--- RECORDS ---
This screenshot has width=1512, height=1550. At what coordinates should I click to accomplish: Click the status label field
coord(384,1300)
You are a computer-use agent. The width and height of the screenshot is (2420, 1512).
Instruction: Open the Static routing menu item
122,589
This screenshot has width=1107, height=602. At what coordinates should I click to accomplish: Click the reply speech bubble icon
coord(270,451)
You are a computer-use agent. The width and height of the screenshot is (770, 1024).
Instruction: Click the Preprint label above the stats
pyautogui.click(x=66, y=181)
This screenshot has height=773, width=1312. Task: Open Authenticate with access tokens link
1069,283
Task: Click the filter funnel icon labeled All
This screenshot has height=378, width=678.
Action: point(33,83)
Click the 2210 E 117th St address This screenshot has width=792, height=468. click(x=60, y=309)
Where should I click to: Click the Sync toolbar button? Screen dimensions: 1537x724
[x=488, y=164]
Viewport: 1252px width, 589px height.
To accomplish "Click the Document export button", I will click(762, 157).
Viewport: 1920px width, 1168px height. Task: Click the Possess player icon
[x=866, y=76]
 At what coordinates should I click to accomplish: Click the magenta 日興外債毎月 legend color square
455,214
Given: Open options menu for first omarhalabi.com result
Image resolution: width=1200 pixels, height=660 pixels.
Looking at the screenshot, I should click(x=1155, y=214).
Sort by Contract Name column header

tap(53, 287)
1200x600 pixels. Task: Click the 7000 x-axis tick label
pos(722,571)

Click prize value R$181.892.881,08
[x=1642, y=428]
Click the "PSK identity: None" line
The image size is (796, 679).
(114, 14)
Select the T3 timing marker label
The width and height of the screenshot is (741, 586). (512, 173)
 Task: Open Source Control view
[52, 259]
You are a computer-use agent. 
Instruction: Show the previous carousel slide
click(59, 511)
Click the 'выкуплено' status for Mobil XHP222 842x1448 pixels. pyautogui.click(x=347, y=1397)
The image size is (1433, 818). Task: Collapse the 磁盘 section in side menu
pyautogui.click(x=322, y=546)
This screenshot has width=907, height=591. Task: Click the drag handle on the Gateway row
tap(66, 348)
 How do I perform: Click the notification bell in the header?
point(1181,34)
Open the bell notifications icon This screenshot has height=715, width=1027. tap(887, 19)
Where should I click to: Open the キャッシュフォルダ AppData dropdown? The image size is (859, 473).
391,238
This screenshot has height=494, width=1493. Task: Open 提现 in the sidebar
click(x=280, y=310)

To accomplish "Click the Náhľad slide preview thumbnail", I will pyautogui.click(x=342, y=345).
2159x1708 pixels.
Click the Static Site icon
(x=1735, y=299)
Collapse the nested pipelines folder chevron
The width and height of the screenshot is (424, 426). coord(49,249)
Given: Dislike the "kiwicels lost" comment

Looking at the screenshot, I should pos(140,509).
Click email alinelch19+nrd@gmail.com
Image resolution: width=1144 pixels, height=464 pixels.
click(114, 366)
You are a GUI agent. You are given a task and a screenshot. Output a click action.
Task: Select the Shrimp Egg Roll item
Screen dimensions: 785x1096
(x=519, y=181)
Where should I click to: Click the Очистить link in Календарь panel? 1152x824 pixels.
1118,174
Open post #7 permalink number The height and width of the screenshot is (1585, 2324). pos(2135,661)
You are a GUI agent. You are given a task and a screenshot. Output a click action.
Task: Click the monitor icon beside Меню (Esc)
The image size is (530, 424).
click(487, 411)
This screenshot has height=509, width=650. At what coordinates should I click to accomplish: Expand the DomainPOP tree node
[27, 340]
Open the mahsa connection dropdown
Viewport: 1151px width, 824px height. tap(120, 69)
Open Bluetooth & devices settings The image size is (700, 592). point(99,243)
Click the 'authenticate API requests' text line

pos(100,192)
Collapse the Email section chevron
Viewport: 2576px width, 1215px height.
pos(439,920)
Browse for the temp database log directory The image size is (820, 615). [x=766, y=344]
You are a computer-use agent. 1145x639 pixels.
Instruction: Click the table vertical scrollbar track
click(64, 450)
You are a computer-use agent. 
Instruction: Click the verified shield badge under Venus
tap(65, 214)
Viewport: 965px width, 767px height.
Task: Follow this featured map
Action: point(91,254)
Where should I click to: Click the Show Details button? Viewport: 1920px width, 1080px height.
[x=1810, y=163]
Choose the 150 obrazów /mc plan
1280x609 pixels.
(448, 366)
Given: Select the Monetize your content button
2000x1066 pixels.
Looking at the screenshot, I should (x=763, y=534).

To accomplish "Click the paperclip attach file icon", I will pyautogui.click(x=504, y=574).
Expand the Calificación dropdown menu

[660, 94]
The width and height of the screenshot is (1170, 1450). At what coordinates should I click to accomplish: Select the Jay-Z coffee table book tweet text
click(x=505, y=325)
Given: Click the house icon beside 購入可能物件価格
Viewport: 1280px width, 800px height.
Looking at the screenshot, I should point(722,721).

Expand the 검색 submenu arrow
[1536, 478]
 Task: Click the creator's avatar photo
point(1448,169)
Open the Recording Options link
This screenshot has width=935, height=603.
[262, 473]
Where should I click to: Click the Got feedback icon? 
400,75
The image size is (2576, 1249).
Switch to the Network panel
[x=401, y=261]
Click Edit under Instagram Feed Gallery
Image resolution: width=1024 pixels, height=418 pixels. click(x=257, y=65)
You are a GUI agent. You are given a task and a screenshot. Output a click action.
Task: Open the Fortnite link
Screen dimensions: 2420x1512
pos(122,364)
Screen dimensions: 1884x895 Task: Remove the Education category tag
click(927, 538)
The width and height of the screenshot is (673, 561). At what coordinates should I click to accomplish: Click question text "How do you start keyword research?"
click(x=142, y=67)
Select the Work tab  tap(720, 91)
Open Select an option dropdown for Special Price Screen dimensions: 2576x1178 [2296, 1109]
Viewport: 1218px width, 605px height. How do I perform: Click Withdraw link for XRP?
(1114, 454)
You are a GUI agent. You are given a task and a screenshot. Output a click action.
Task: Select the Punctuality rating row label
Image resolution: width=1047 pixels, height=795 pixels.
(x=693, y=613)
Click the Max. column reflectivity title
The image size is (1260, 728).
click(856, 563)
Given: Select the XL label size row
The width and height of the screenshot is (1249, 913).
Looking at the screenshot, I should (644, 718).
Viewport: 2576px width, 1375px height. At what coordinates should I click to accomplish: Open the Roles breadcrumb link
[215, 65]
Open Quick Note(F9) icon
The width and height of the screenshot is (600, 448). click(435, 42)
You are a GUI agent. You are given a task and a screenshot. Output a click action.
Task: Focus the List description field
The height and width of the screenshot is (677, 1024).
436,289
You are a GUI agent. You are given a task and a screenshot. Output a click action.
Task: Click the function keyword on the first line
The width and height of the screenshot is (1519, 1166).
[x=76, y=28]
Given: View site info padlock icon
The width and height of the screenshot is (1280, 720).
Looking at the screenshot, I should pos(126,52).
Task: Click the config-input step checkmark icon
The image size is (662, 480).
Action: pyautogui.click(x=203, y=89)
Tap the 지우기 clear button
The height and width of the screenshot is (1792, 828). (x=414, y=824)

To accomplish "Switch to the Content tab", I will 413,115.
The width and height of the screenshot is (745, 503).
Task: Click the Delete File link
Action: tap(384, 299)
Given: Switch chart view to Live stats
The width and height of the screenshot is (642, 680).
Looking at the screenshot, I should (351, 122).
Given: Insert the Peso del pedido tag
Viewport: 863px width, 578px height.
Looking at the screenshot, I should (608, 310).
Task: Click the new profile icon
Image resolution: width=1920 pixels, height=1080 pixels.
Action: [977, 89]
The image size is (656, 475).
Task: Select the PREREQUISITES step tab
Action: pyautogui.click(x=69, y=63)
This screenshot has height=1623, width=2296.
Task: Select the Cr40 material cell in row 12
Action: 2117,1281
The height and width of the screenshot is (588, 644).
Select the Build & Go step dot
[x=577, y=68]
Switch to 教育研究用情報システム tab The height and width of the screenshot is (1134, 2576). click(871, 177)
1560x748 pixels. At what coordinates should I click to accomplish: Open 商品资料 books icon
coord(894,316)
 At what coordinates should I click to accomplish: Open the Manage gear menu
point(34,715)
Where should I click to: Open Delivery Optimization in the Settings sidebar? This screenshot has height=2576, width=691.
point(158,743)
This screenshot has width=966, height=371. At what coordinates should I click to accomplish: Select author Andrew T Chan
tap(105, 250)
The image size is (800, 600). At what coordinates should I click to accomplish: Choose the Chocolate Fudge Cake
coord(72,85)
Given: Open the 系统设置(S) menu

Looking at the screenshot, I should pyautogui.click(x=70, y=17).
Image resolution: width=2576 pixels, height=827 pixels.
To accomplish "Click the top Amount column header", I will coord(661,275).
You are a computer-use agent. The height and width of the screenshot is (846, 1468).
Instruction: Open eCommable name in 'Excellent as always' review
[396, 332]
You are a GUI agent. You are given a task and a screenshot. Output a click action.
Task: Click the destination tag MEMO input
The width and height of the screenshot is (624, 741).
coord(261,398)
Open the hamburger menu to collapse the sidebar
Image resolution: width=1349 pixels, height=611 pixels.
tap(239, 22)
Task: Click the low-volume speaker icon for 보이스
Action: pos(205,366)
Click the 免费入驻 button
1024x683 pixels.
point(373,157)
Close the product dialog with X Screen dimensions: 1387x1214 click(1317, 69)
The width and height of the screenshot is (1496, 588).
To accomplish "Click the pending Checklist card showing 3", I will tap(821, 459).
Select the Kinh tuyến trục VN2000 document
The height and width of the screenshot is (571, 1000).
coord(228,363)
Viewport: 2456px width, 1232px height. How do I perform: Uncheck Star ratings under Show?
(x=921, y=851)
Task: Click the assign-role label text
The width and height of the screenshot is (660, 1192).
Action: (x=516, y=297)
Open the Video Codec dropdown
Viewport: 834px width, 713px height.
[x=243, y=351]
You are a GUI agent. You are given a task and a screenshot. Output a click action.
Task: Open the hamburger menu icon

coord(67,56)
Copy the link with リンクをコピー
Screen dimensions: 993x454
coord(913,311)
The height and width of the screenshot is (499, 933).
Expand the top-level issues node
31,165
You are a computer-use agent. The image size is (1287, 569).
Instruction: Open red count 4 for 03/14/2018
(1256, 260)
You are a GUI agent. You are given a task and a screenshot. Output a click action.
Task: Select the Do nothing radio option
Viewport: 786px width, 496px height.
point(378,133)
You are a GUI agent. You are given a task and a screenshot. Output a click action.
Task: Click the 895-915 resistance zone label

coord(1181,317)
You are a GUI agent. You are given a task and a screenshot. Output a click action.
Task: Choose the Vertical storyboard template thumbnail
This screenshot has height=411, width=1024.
---
* INSTRUCTION *
Can you copy, word for word, the records above from the line with "Select the Work" to the line with "[x=76, y=28]", including both of those lines?

* FINAL RESULT *
Select the Work tab  tap(720, 91)
Open Select an option dropdown for Special Price Screen dimensions: 2576x1178 [2296, 1109]
Viewport: 1218px width, 605px height. How do I perform: Click Withdraw link for XRP?
(1114, 454)
You are a GUI agent. You are given a task and a screenshot. Output a click action.
Task: Select the Punctuality rating row label
Image resolution: width=1047 pixels, height=795 pixels.
(x=693, y=613)
Click the Max. column reflectivity title
The image size is (1260, 728).
click(856, 563)
Given: Select the XL label size row
The width and height of the screenshot is (1249, 913).
Looking at the screenshot, I should (644, 718).
Viewport: 2576px width, 1375px height. At what coordinates should I click to accomplish: Open the Roles breadcrumb link
[215, 65]
Open Quick Note(F9) icon
The width and height of the screenshot is (600, 448). click(435, 42)
You are a GUI agent. You are given a task and a screenshot. Output a click action.
Task: Focus the List description field
The height and width of the screenshot is (677, 1024).
436,289
You are a GUI agent. You are given a task and a screenshot. Output a click action.
Task: Click the function keyword on the first line
The width and height of the screenshot is (1519, 1166).
[x=76, y=28]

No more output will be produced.